噬菌體展示通俗的理解就是把要表達的蛋白與噬菌體的外殼蛋白融合表達，使蛋白表達到噬菌體表面，當然在這個過程中需要保證蛋白的結構和功能不發生改變。因為蛋白質保持了其本身的活性，所以可以通過特異的反應鑒定篩選出表達有活性蛋白的噬菌體。該技術將蛋白的表型和基因型直接聯系了起來，可以實現高通量的篩選。

噬菌體展示文庫可廣泛用于選擇針對多種不同抗原的抗體。噬菌體展示抗體（PDA）文庫可以快速分離和鑒定用于治療和診斷的高特異性單克隆抗體。噬菌體展示抗體文庫可以分為免疫庫、天然庫和隨機肽庫。為了創建盡可能大的抗體庫，隨機肽庫越來越受到關注，目前已經產生了很多合成和半合成抗體庫。噬菌體展示抗體文庫本質上是一種建庫和篩選技術，這里我們重點關注將外源基因插入噬菌體外殼基因，使其表達到噬菌體外殼的建庫步驟。

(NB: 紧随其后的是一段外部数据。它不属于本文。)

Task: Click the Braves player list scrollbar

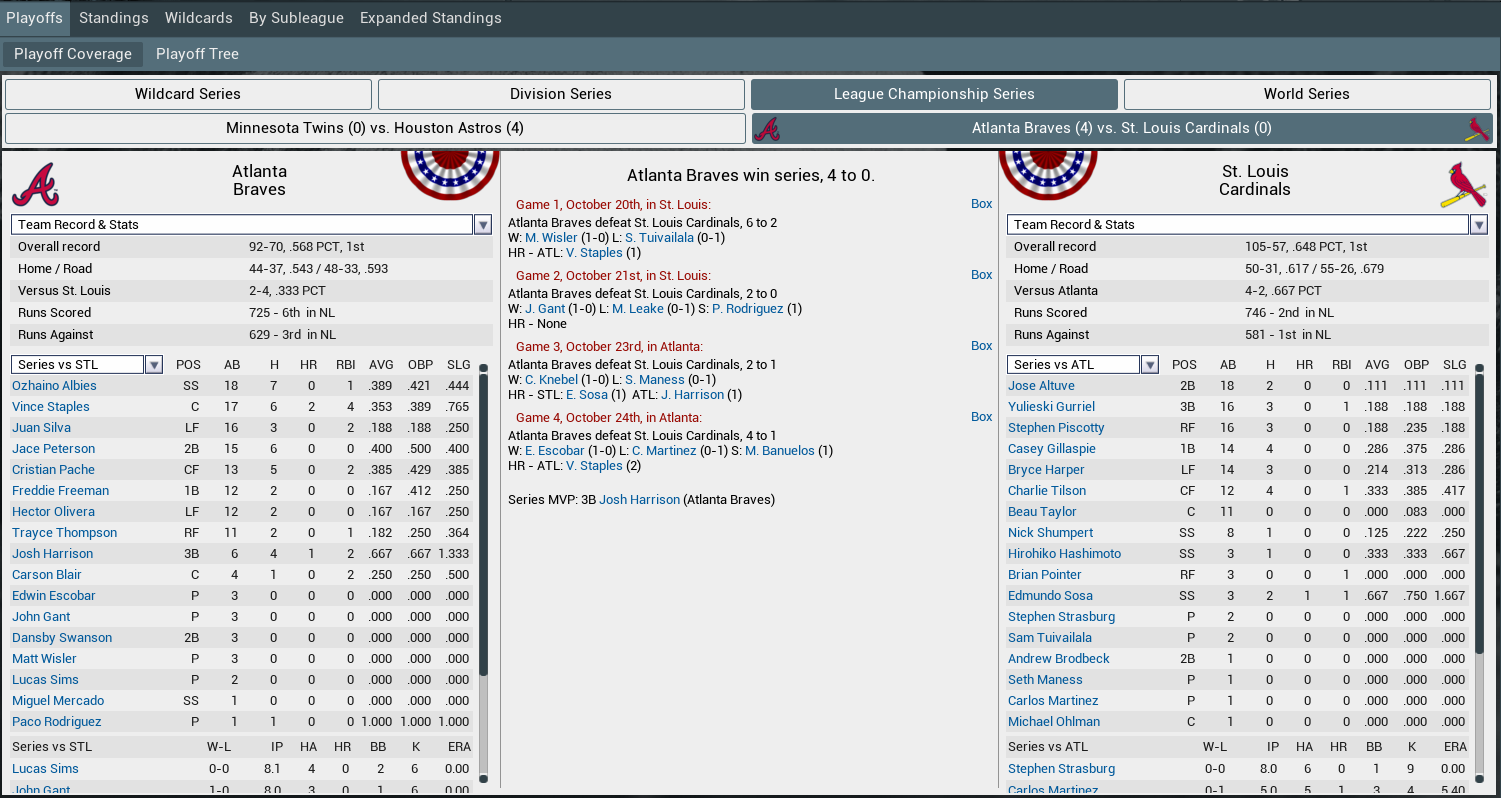Action: (x=484, y=520)
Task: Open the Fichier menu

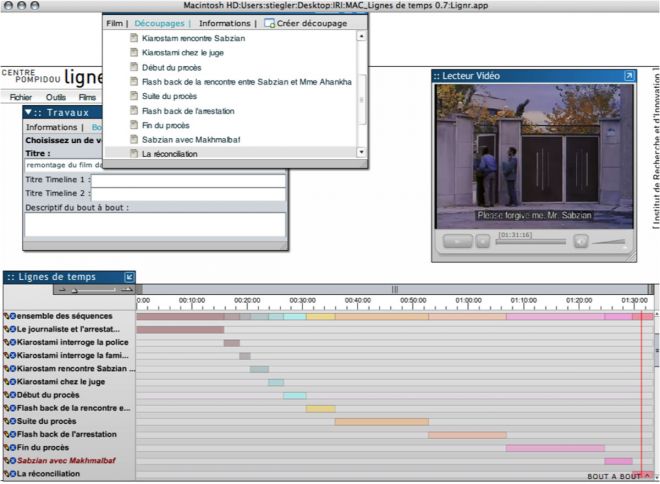Action: [x=22, y=97]
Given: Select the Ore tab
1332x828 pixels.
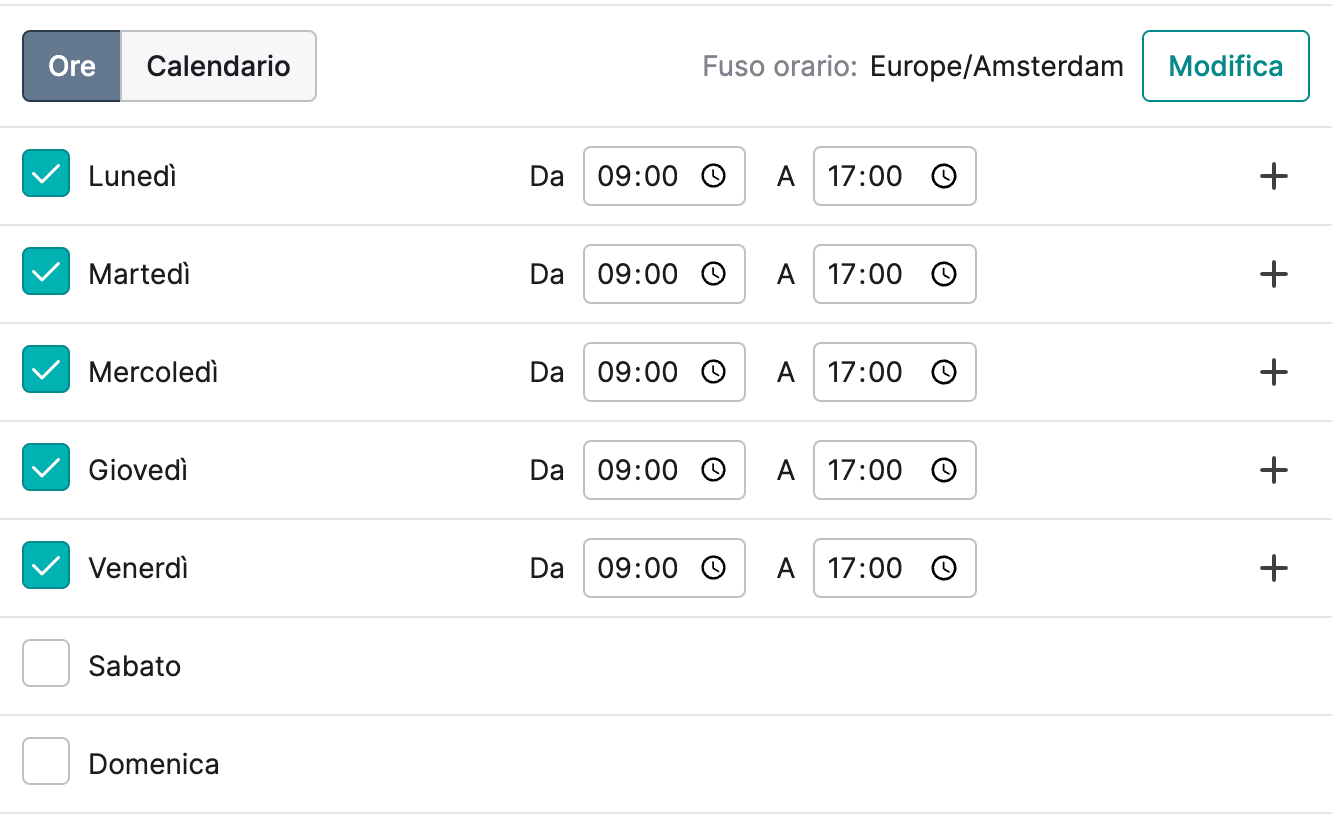Looking at the screenshot, I should (x=72, y=66).
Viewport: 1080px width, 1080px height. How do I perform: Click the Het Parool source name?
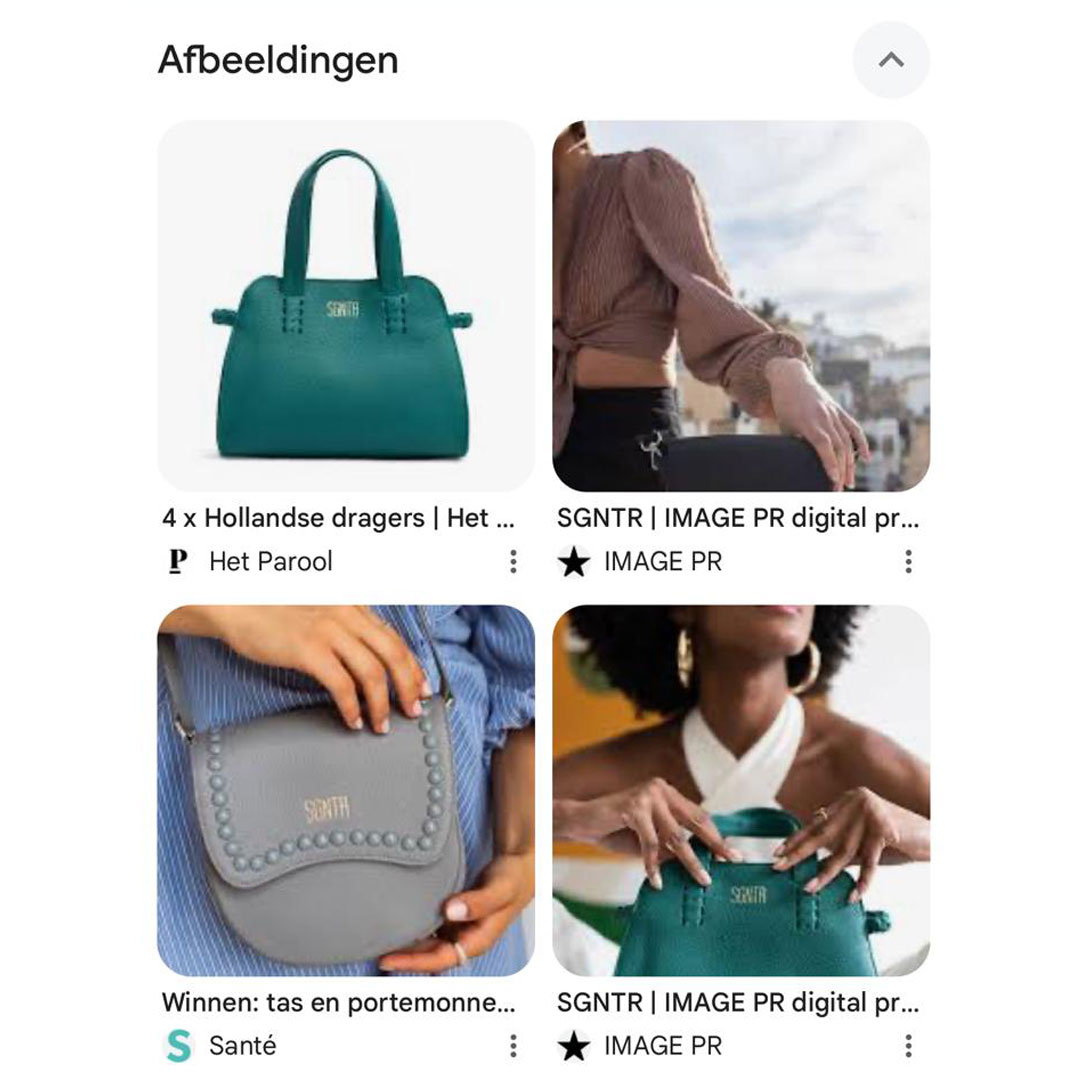click(271, 561)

為了在絲狀噬菌體表面上顯示抗體可變區并隨后回收可溶性抗體，將琥珀終止密碼子（TAG）置于抗體的編碼區和噬菌體外殼蛋白pIII之間。這種琥珀終止密碼子TAG在大腸桿菌抑制菌株如TG1或XL1 blue中表達時，大約20%的時間翻譯為谷氨酰胺，而另外80%的時間翻譯為終止信號，因此將琥珀終止密碼子編碼為終止信號的克隆比將琥珀終止密碼子編碼為谷氨酰胺的克隆的數量更多，也就是說大多數噬菌體并沒有將抗體展示到噬菌體表面。由于只有融合表達外源蛋白和噬菌體衣殼蛋白的噬菌體才有可能被篩選出來，而大多數的翻譯終止，所以在抑制菌株中更容易篩選到抗原特異性噬菌體。一旦選擇并克隆了抗原特異性噬菌體，就可以通過轉換到大腸桿菌非抑制菌株如HB2151表達可溶性抗體。

然而，從合成和半合成文庫中選擇陽性結合克隆有一個固有的偏向，即克隆中會含有隨機產生的琥珀終止密碼子TAG，終止密碼子的存在會減緩單鏈抗體的選擇過程，并對單鏈抗體的分離和生產造成影響，這使得高親和力結合抗體的鑒定變得復雜。正常情況下，包含終止密碼子的單鏈抗體比例在10-30%之間波動，但對于某些特定的抗原選擇方法，這一比例可能會增加到70-100%。盡管越來越多的研究人員正在利用這項技術，琥珀終止密碼子在可變區中的頻繁存在是一個很大程度上被忽視的問題，因為只有在陽性克隆不能通過可溶性ELISA實驗鑒定出來的情況下，大家才會考慮終止密碼子的問題。當單鏈抗體存在終止密碼子時，抗原特異性抗體的選擇之后必須進行定點誘變，以去除每個單鏈抗體中的終止密碼子，這是一個相當繁瑣的過程，因為每個單鏈抗體都需要設計不同的特異性引物，之后還要進行測序。因此可能的替代方案是表達可溶形式的抗體-pIII融合蛋白，但這也是有問題的——抗體-pIII融合蛋白在大腸桿菌中以較低水平表達，并且由于piii蛋白自發斷裂其在功能上是異質的。由于這些原因，抗體-pIII融合蛋白的精確定量和親和力測量也是困難的，而選擇的有功能的抗體的關鍵問題是確定其在大腸桿菌中表達時的溶解度和與抗原結合的親和力。

因此Marcus等人將琥珀終止密碼子突變為谷氨酰胺密碼子（CAG），Barderas等人將琥珀終止密碼子突變成赭石終止密碼子（TAA），使其僅表達可溶性的目標抗體而不表達噬菌體的衣殼蛋白pIII，這提供了一個解決方案。目前Perween等人已將TAA突變應用于SARS CoV 2，成功產生了抗SARS CoV 2 RBD的人源重組scfv抗體。